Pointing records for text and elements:
╭──

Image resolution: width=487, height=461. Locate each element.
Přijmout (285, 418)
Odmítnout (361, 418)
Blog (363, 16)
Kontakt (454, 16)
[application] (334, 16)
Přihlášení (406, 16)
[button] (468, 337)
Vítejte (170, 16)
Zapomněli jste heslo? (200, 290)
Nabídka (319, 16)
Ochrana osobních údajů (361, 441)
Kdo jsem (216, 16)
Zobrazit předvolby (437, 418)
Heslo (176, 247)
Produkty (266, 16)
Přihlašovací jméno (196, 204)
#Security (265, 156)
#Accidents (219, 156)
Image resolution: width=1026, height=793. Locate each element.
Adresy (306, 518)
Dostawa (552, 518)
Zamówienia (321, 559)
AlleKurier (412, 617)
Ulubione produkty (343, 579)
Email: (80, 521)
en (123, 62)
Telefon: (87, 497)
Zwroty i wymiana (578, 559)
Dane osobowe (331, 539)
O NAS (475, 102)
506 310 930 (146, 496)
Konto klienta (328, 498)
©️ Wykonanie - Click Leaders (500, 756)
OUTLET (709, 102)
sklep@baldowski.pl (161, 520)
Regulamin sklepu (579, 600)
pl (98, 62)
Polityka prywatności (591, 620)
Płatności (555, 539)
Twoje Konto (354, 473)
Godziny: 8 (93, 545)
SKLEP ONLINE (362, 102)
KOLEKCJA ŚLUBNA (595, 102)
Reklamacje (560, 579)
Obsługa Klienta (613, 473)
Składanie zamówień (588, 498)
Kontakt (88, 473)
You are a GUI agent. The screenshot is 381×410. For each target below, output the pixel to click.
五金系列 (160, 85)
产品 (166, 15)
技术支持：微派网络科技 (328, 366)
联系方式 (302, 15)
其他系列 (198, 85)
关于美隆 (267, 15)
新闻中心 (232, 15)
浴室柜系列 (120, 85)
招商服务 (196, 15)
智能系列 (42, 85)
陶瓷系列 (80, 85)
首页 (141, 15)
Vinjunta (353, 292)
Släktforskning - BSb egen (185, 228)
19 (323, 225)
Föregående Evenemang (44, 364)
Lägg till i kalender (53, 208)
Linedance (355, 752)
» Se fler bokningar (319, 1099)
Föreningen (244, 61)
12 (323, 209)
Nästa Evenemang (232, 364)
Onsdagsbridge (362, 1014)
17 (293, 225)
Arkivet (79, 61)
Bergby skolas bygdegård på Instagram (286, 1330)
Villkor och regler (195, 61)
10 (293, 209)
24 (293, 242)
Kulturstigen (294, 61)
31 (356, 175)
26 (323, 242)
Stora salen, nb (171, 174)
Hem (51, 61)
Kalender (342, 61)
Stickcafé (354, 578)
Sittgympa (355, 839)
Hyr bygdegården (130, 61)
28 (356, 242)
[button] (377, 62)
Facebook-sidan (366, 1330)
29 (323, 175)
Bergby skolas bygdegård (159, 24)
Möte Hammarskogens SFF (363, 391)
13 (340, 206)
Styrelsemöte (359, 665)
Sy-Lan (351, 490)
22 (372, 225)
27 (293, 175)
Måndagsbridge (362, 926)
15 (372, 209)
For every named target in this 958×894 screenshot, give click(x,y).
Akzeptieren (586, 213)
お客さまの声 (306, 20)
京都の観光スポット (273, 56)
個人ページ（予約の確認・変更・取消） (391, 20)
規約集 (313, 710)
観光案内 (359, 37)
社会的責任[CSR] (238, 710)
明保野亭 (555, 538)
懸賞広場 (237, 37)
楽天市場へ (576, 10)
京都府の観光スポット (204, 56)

╰──

## Your goal
Recast all of the items above as a numbered list, leaving out any blank lines.

## Answer for this exercise
1. Image resolution: width=487, height=461. Locate each element.
2. Přijmout (285, 418)
3. Odmítnout (361, 418)
4. Blog (363, 16)
5. Kontakt (454, 16)
6. [application] (334, 16)
7. Přihlášení (406, 16)
8. [button] (468, 337)
9. Vítejte (170, 16)
10. Zapomněli jste heslo? (200, 290)
11. Nabídka (319, 16)
12. Ochrana osobních údajů (361, 441)
13. Kdo jsem (216, 16)
14. Zobrazit předvolby (437, 418)
15. Heslo (176, 247)
16. Produkty (266, 16)
17. Přihlašovací jméno (196, 204)
18. #Security (265, 156)
19. #Accidents (219, 156)
20. Image resolution: width=1026, height=793. Locate each element.
21. Adresy (306, 518)
22. Dostawa (552, 518)
23. Zamówienia (321, 559)
24. AlleKurier (412, 617)
25. Ulubione produkty (343, 579)
26. Email: (80, 521)
27. en (123, 62)
28. Telefon: (87, 497)
29. Zwroty i wymiana (578, 559)
30. Dane osobowe (331, 539)
31. O NAS (475, 102)
32. 506 310 930 (146, 496)
33. Konto klienta (328, 498)
34. ©️ Wykonanie - Click Leaders (500, 756)
35. OUTLET (709, 102)
36. sklep@baldowski.pl (161, 520)
37. Regulamin sklepu (579, 600)
38. pl (98, 62)
39. Polityka prywatności (591, 620)
40. Płatności (555, 539)
41. Twoje Konto (354, 473)
42. Godziny: 8 (93, 545)
43. SKLEP ONLINE (362, 102)
44. KOLEKCJA ŚLUBNA (595, 102)
45. Reklamacje (560, 579)
46. Obsługa Klienta (613, 473)
47. Składanie zamówień (588, 498)
48. Kontakt (88, 473)
49. You are a GUI agent. The screenshot is 381×410. For each target below, output the pixel to click.
50. 五金系列 (160, 85)
51. 产品 (166, 15)
52. 技术支持：微派网络科技 (328, 366)
53. 联系方式 (302, 15)
54. 其他系列 (198, 85)
55. 关于美隆 (267, 15)
56. 新闻中心 (232, 15)
57. 浴室柜系列 (120, 85)
58. 招商服务 (196, 15)
59. 智能系列 (42, 85)
60. 陶瓷系列 (80, 85)
61. 首页 (141, 15)
62. Vinjunta (353, 292)
63. Släktforskning - BSb egen (185, 228)
64. 19 (323, 225)
65. Föregående Evenemang (44, 364)
66. Lägg till i kalender (53, 208)
67. Linedance (355, 752)
68. » Se fler bokningar (319, 1099)
69. Föreningen (244, 61)
70. 12 (323, 209)
71. Nästa Evenemang (232, 364)
72. Onsdagsbridge (362, 1014)
73. 17 (293, 225)
74. Arkivet (79, 61)
75. Bergby skolas bygdegård på Instagram (286, 1330)
76. Villkor och regler (195, 61)
77. 10 (293, 209)
78. 24 (293, 242)
79. Kulturstigen (294, 61)
80. 31 (356, 175)
81. 26 (323, 242)
82. Stora salen, nb (171, 174)
83. Hem (51, 61)
84. Kalender (342, 61)
85. Stickcafé (354, 578)
86. Sittgympa (355, 839)
87. Hyr bygdegården (130, 61)
88. 28 (356, 242)
89. [button] (377, 62)
90. Facebook-sidan (366, 1330)
91. 29 (323, 175)
92. Bergby skolas bygdegård (159, 24)
93. Möte Hammarskogens SFF (363, 391)
94. 13 (340, 206)
95. Styrelsemöte (359, 665)
96. Sy-Lan (351, 490)
97. 22 (372, 225)
98. 27 (293, 175)
99. Måndagsbridge (362, 926)
100. 15 (372, 209)
101. For every named target in this 958×894 screenshot, give click(x,y).
102. Akzeptieren (586, 213)
103. お客さまの声 (306, 20)
104. 京都の観光スポット (273, 56)
105. 個人ページ（予約の確認・変更・取消） (391, 20)
106. 規約集 (313, 710)
107. 観光案内 (359, 37)
108. 社会的責任[CSR] (238, 710)
109. 明保野亭 (555, 538)
110. 懸賞広場 (237, 37)
111. 楽天市場へ (576, 10)
112. 京都府の観光スポット (204, 56)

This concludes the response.